To the Kalash the world is divided into two states, onjesta (pure, sacred) and pragata (impure, profane). Women are considered pragata, particularly during menstruation and childbirth where they are exiled to special huts away from the village. Only once they have purified themselves can they return to the tribe. Certain fields and shrines considered pure and sacred to the community are also out of bounds for the tribe's women.

Such peculiarly distinct customs have fascinated anthropologists, linguists and travellers alike for centuries, not just because the survival of the Kalasha in a sea of Islam is so unusual but because no one is sure exactly where they came from.

Their tongue, like many of the dialects spoken in the Hindu Kush range, is closest to the Dardic branch of the Indo-European languages of Central Asia. But Kalash oral history tells a different story, that they are descended from Shalak Shah, one of Alexander the Great's generals whose armies conquered as far as the Indus river before turning back towards Europe. Although blond hair and blue eyes are common amongst the Kalash, recent genetic testing has suggested that they may be an aboriginal group that are, in fact, indigenous to the area.

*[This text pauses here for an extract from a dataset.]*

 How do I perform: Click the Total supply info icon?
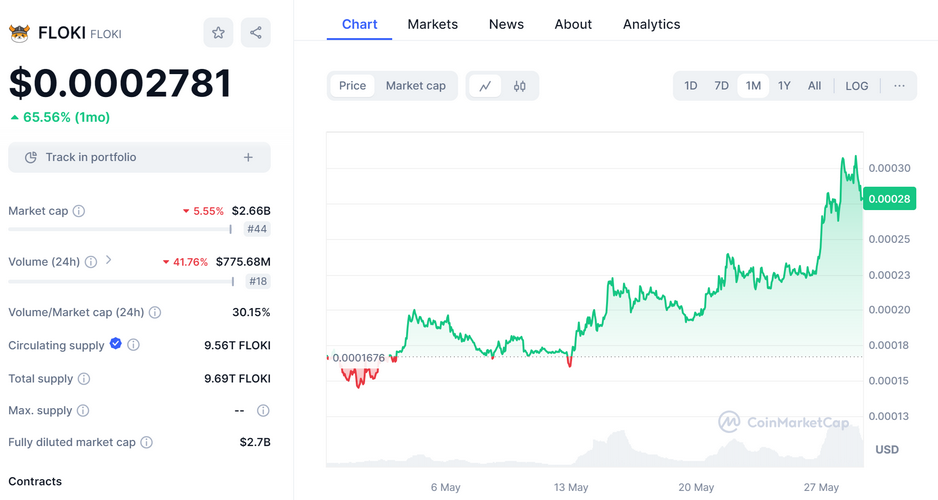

But how did the Kalasha manage to cling on to their distinct polytheistic pagan traditions in an area renowned for its particularly orthodox brand of Islam?

"I think they were just lucky," says Siraj Ul Mulk, a direct descendant of the Sunni Muslim royal family that once ruled the Chitral region until they ceded to Pakistan in the 1960s.

"Despite their orthodox appearance, Chitralis have always been very relaxed about the Kalasha and other minorities. The missionaries always tend to come from outside." Walking through the dusty fort that his father, the Mehtar of Chitral, once used as his summer palace, Mr Ul Mulk also offers another explanation for why the Kalasha of Pakistan remained unharmed: India's partition. "Under British partition we were lucky enough to be placed on the Pakistani side," he says. "If we'd ended up in Afghanistan I doubt the Kalasha would have survived."

Two hundred years ago Afghanistan was also home to numerous Kalasha tribes, known locally as the Red Kafirs, but they were annihilated at the end of the 19th century. After receiving a bloody nose in two disastrous conflicts with the Afghans, the British simply stood by as the founding father of modern Afghanistan, Abdur Rahman Khan, systematically forced the non-Muslim tribes in the east of the country to convert at the point of a sword. A small number of Afghan Kalasha managed to flee towards Chitral and can still be seen in the upper valleys wearing their distinctive red dresses but all Kalasha are fully aware of the threat that extremist beliefs pose to their very survival.

That the Kalash are frightened of the current climate in Pakistan is testament to how seriously they take the current threats. They survived the marauding armies of Tamerlaine, the religious zeal of Abdur Rahman and even the anti-Soviet mujahedin. But now, like many of Pakistan's religious and ethnic minorities, they once again feel unprotected and vulnerable.

"We've survived so much over the years and we're not about to give up now," says Azam Kalash. "For centuries we have lived happily alongside our Muslim neighbours but thanks to extremism our numbers are dwindling. Whether we'll survive this century I simply don't know."